TAREFAS.
- A) Indica se cada afirmação concorda com o texto sobre o filme Ilha dos Cães. Responde a cada uma com sim ou não e cita as palavras do texto que o decidem. (i) O filme é feito em animação stop-motion. (ii) Todas as cenas do filme são faladas em japonês. (iii) O texto considera o filme uma apropriação cultural.
- B) De acordo com o texto sobre o filme Ilha dos Cães, o que acompanha os títulos dos capítulos do filme?
- C) Retoma o texto sobre o filme Ilha dos Cães a partir do ponto em que termina.

Apesar do extenso número de personagens (a maior parte cães), o argumento flui com uma leveza e uma simplicidade que permite a uma criança acompanhá-lo sem dificuldade.
Ilha dos Cães é uma obra-prima do desenho animado estilo stop-motion.
Quem gosta da cultura nipónica tem com este filme um verdadeiro pitéu – e não me estou a referir apenas a sushi, cuja preparação aparece numa cena sublime. Há caracteres japoneses a acompanhar todos os títulos dos capítulos que compõe o filme, música que complementa na perfeição toda a acção e, é claro, todo o design e composição das personagens, roupas, arquitectura. Ao mesmo tempo que a Ilha do Lixo poderia ser em qualquer local no mapa, e há cenas passadas na ilha apenas com a presença dos cães e as vozes dos actores que os representam, há outras cenas faladas em japonês, com personagens japonesas e que poderiam ter sido feitas por uma equipa de produção japonesa, tal é a atenção aos pormenores. Há quem goste de polémicas e acuse o filme de apropriação cultural. Disparates! Se existe algo na Ilha dos Cães é uma homenagem à cultura do país do Sol Nascente. Se formos por esse caminho, os Western Spaghetti são uma apropriação da cultura americana, e os filmes sobre a máfia Siciliana uma apropriação da cultura italiana.

INFORMAÇÃO APRESENTADA.
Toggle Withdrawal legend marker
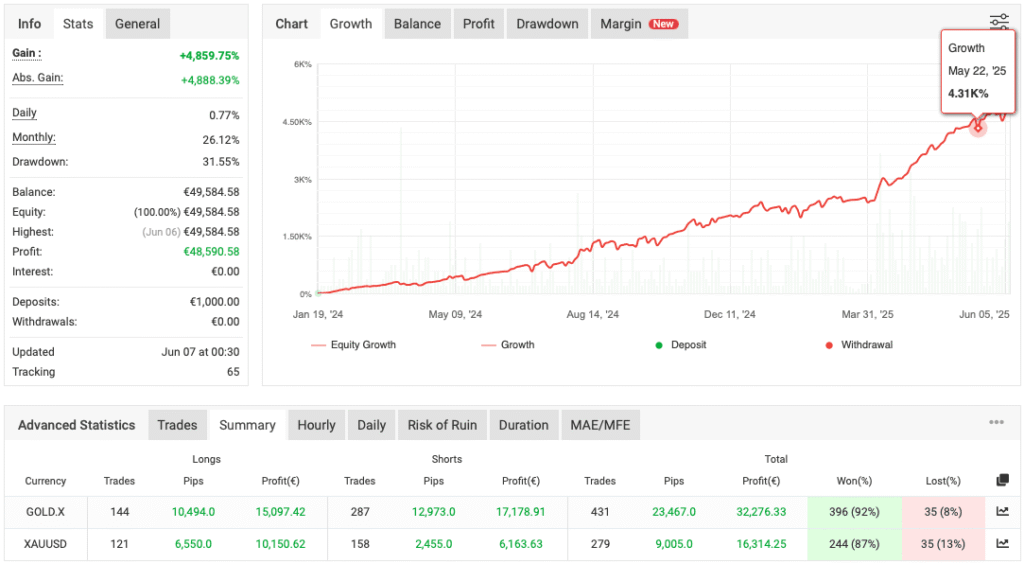This screenshot has width=1024, height=564. pyautogui.click(x=858, y=345)
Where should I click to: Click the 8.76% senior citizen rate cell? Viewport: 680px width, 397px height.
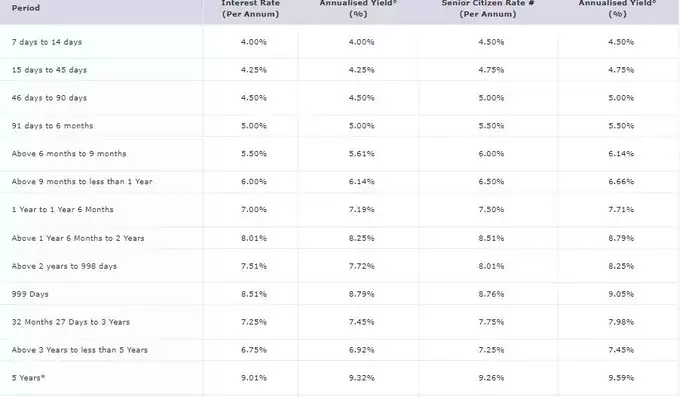tap(491, 294)
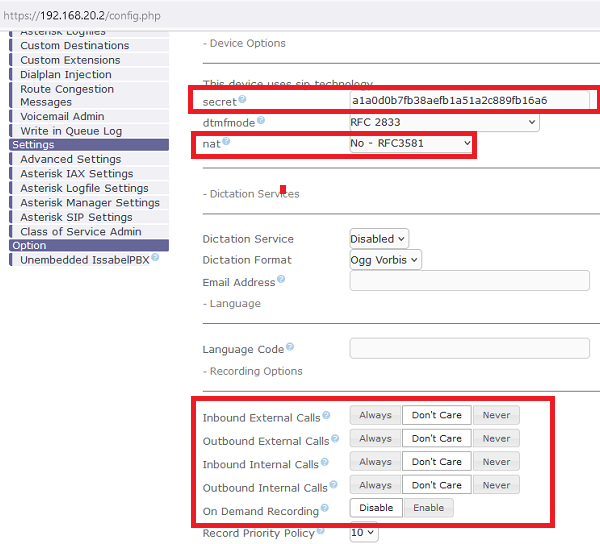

RESPOSTAS AO EXERCÍCIO.
- A)
(i) Sim: "Ilha dos Cães é uma obra-prima do desenho animado estilo stop-motion."
(ii) Não: "há cenas passadas na ilha apenas com a presença dos cães e as vozes dos actores que os representam"
(iii) Não: "Se existe algo na Ilha dos Cães é uma homenagem à cultura do país do Sol Nascente."

- B) Caracteres japoneses.

- C)
Wes Anderson é o grande responsável por este fantástico filme, sendo ao mesmo tempo realizador, produtor e fazendo parte da equipa de argumentistas. Esta é a sua primeira longa metragem desde O Grande Hotel Budapeste, também ele um exemplo de uma originalidade ímpar na construção de um mundo ficcional. Estaremos na presença do herdeiro de Tim Burton na invenção do extraordinário?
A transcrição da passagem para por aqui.